Robinhood had no internal mechanism setup
to alert management that their was a glitch in their network - FINRA’s investigation concluded that the only way Robinhood found out about the erroneous margin calls is after customers complained…
No internal system at Robinhood triggered any alerts regarding these events despite the abnormally high number of margin notifications sent to customers. Instead, the firm learned about the errors only after customers complained, either informally or to the firm.In both instances, the errors were caused by system failures following the firm’s introduction of a new technology feature.
…Robinhood displayed inaccurate account information to millions of customers…
January 2019 to May 2021, Robinhood displayed inaccurate information to nearly six million customers regarding their accounts’ historical performance, including the net increase or decrease in the accounts’ total portfolio value
For affected accounts, the chart that Robinhood used to display historical performance either overstated customers’ gains or understated customers’ losses for a variety of reasons, including because Robinhood mistakenly did not properly account for cash dividends that had been paid to customers, various cash movements in customer accounts, and cash and position movements caused by corporate actions.
Sorry FINRA you stated “January 2019 to May 2021” - then how could Robinhood fix the issue in 2020 when the preceding paragraph states May 2021…
No kidding the June 30, 2021 AWS is 120+pages long of a detailed recitation of facts discovered by FINRA’S investigation
between January 2018 and December 2020, Robinhood failed to report to FINRA tens of thousands of written customer complaints that it was required to report. Robinhood’s reporting failures included complaints that Robinhood provided customers with false and misleading information, and that customers suffered losses as a result of the firm’s outages and systems failures. Robinhood’s reporting failures were primarily the result of a firm-wide policy that exempted certain broad categories of complaints from reporting, even though those categories fell within the scope of FINRA’s reporting requirements. The settlement resolves numerous other charges against Robinhood, including the firm’s failure to have a reasonably designed customer identification program and its failure to display complete market data information.

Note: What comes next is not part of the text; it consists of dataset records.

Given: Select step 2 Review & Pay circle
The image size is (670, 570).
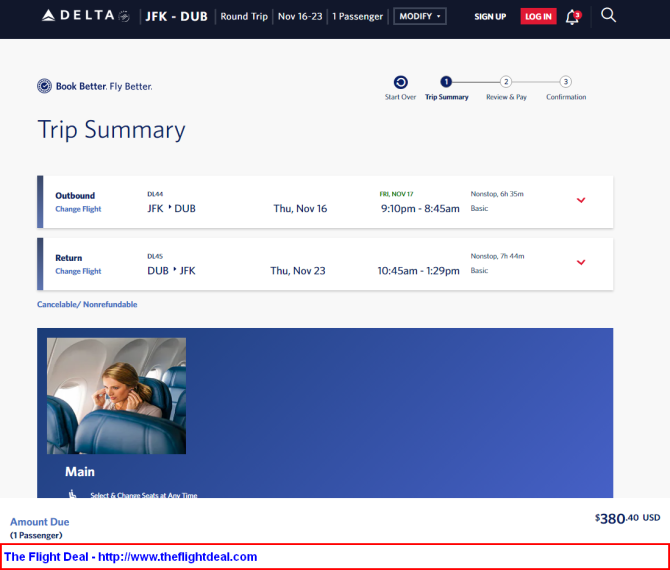Looking at the screenshot, I should tap(506, 81).
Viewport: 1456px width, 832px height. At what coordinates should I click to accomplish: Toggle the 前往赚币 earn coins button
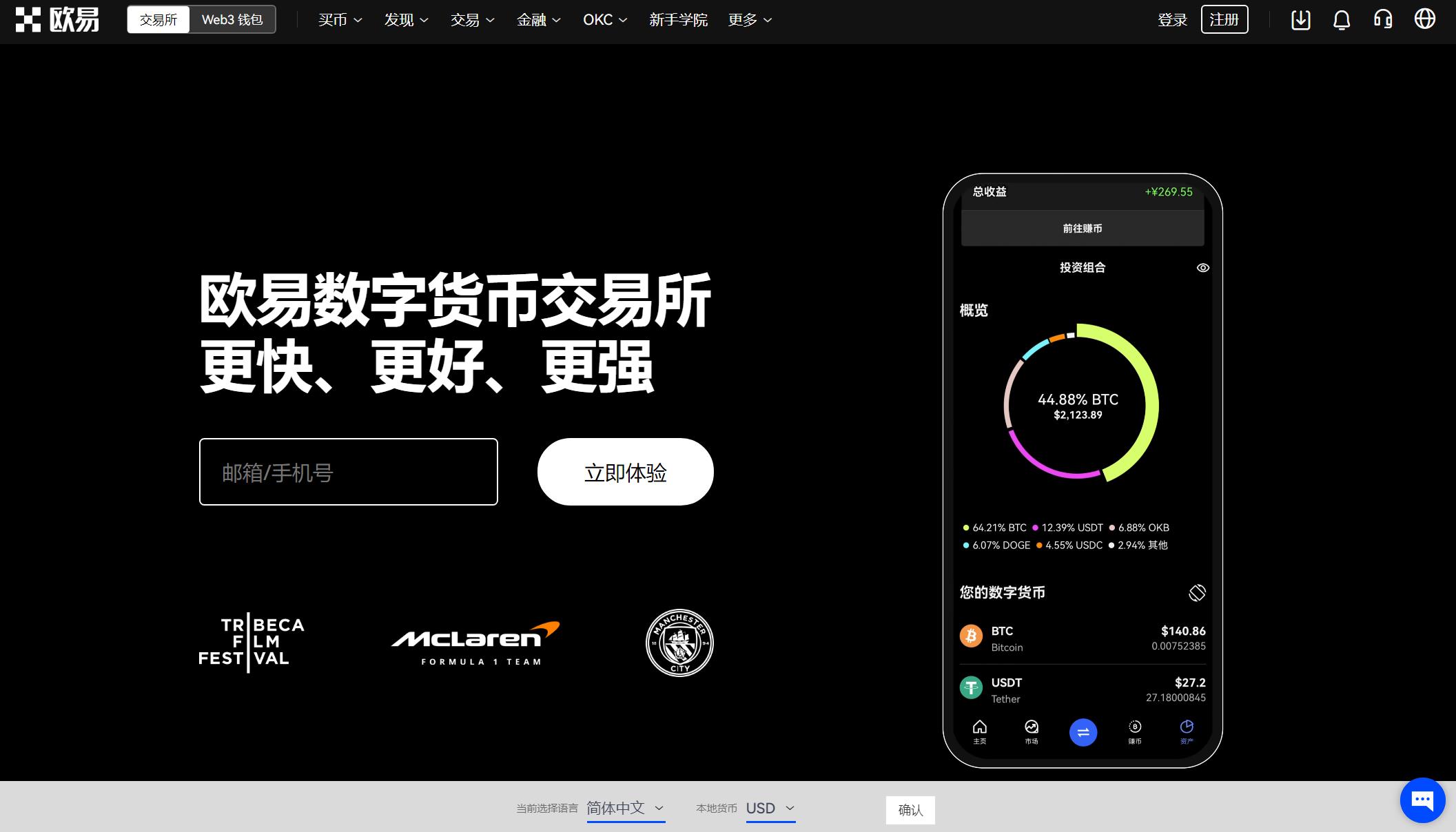tap(1083, 228)
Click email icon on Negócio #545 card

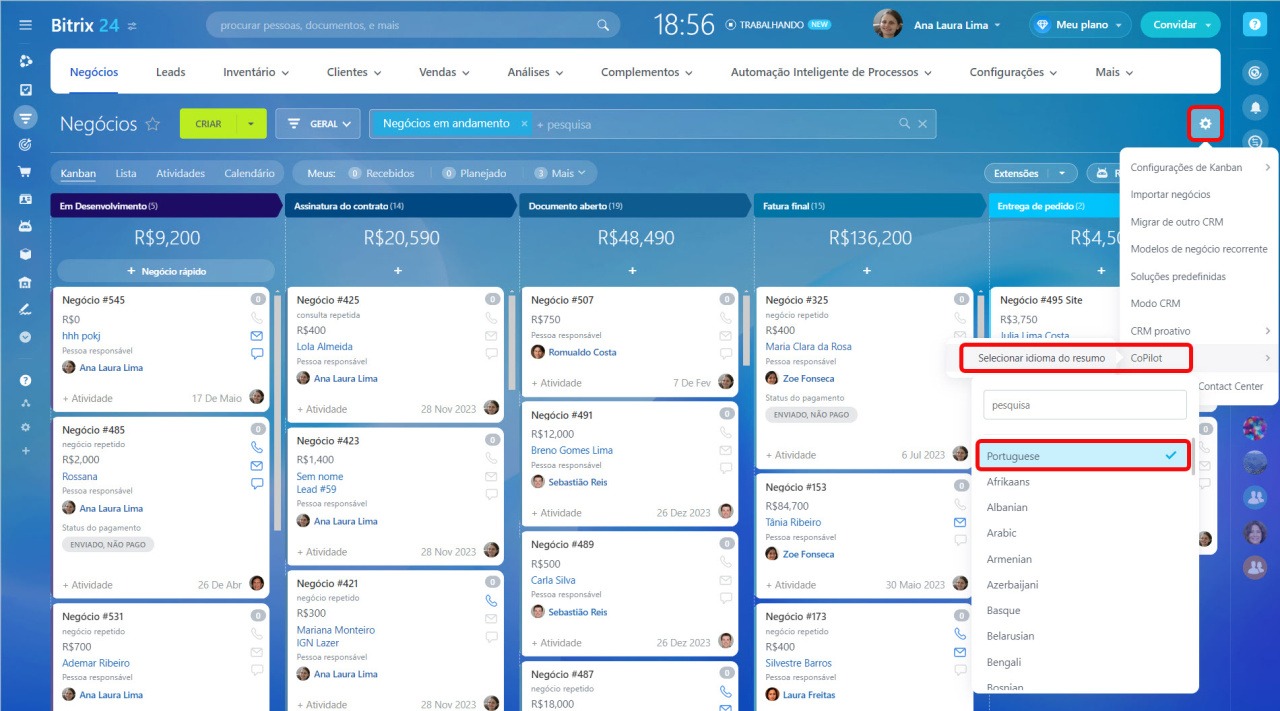pyautogui.click(x=257, y=336)
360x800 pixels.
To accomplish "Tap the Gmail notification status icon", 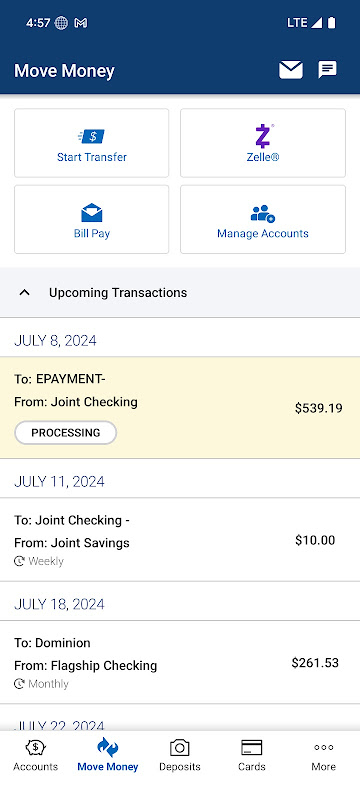I will pyautogui.click(x=81, y=23).
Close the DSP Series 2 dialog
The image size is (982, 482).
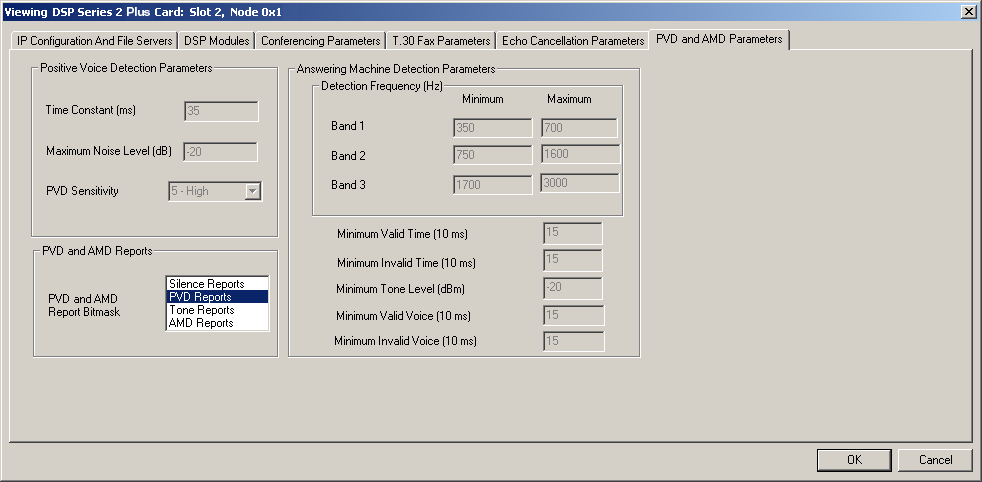click(968, 11)
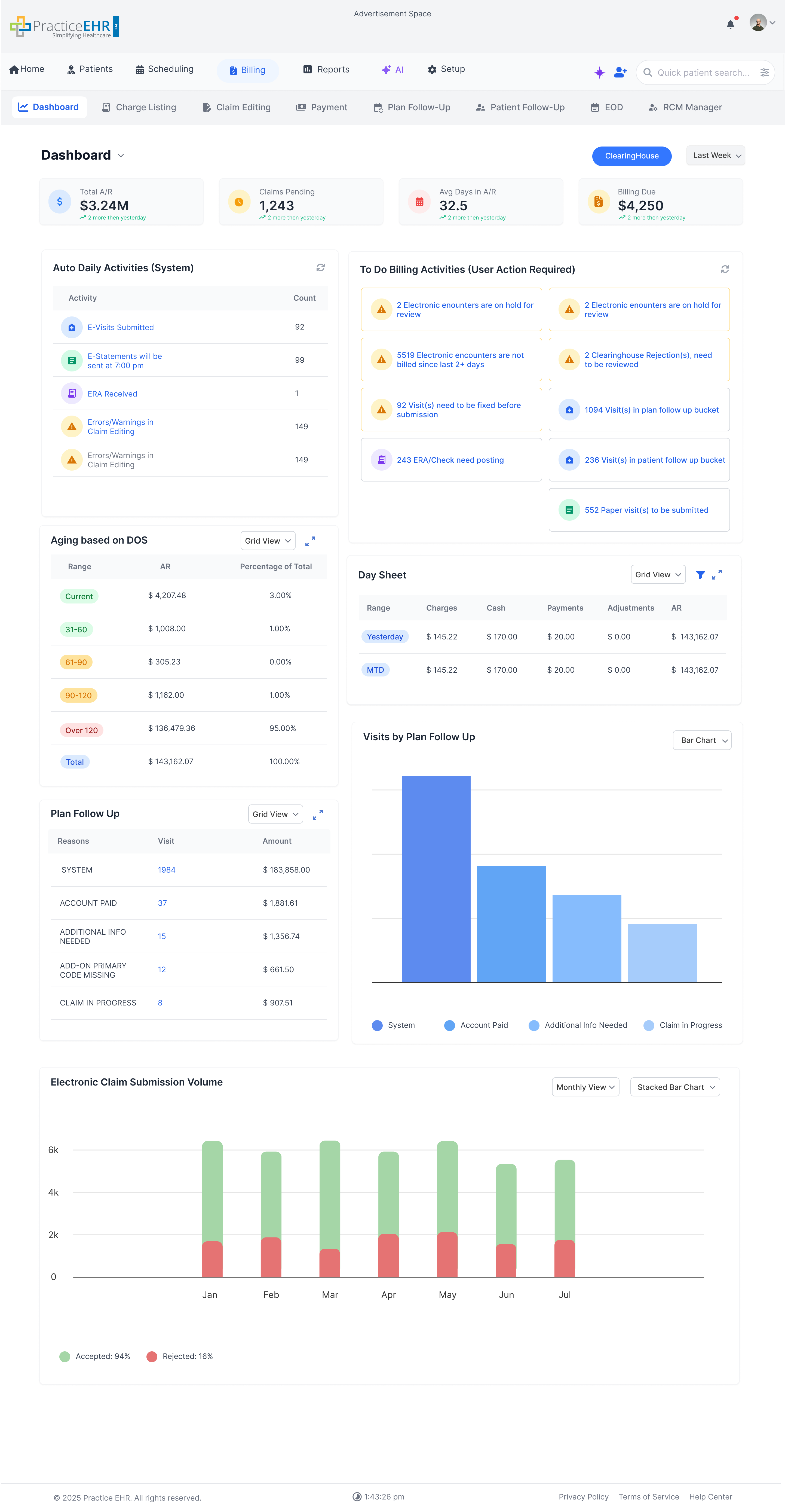Image resolution: width=785 pixels, height=1512 pixels.
Task: Select the Rejected legend swatch
Action: tap(152, 1356)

Always read the last paragraph of a Press Release, like always…
…In settling this matter, Robinhood neither admitted nor denied the charges, but consented to the entry of FINRA’s findings.

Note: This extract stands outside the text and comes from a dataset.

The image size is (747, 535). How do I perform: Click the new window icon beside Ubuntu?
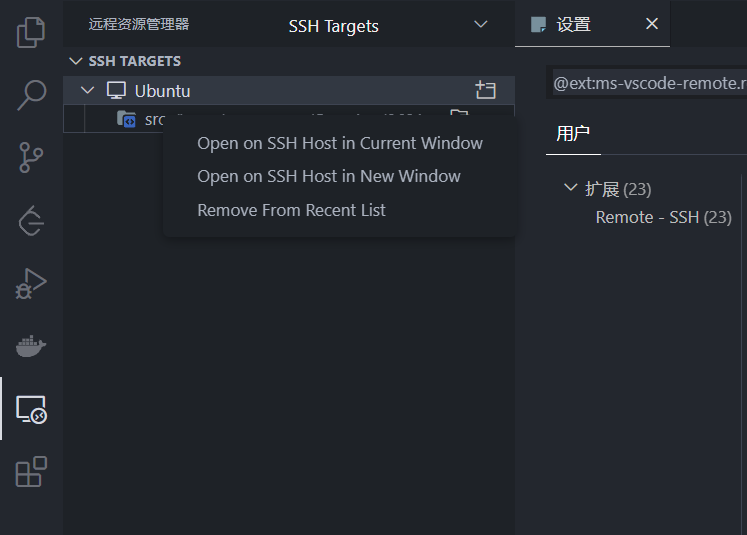coord(486,91)
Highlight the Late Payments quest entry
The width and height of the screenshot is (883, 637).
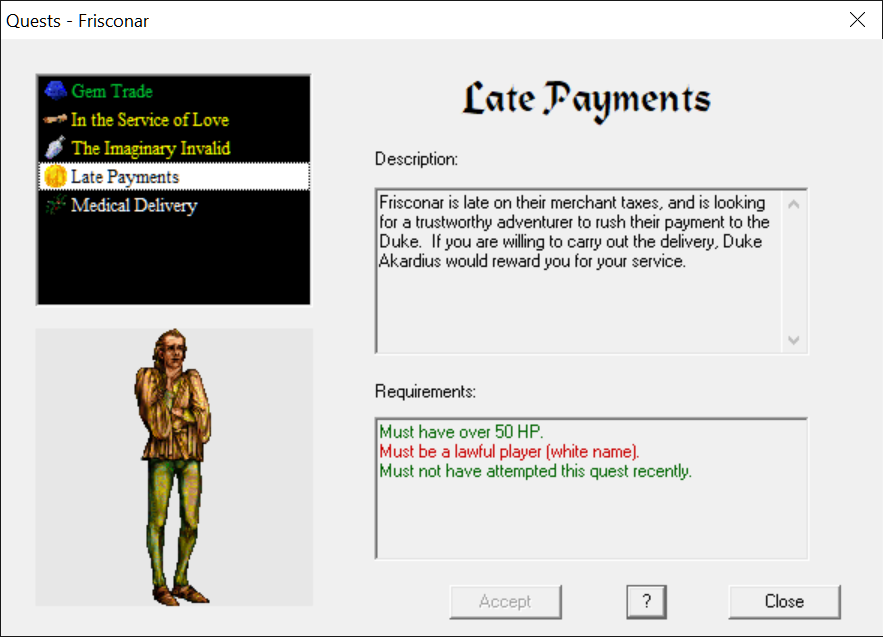click(x=125, y=177)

Now I think you have a sufficient picture of the recent AWS - and no this isn’t personal nor does it bring me any joy in being this critical of Robinhood…
At any rate today is Tuesday but it more like my Monday -so I’ll be out of pocket for most of the morning -plus I’m researching the entities mentioned in last week’s indictment because there were a few notable change in status via various State Corporation Commission filings -directly impacting Weisselberg & Trump’s adult children…
This area of the universe is well beyond my understanding but holy hell I didn’t know robinhood is this bad. The only thing I had ever heard about them in MSM was when that group of people bought up all that stock.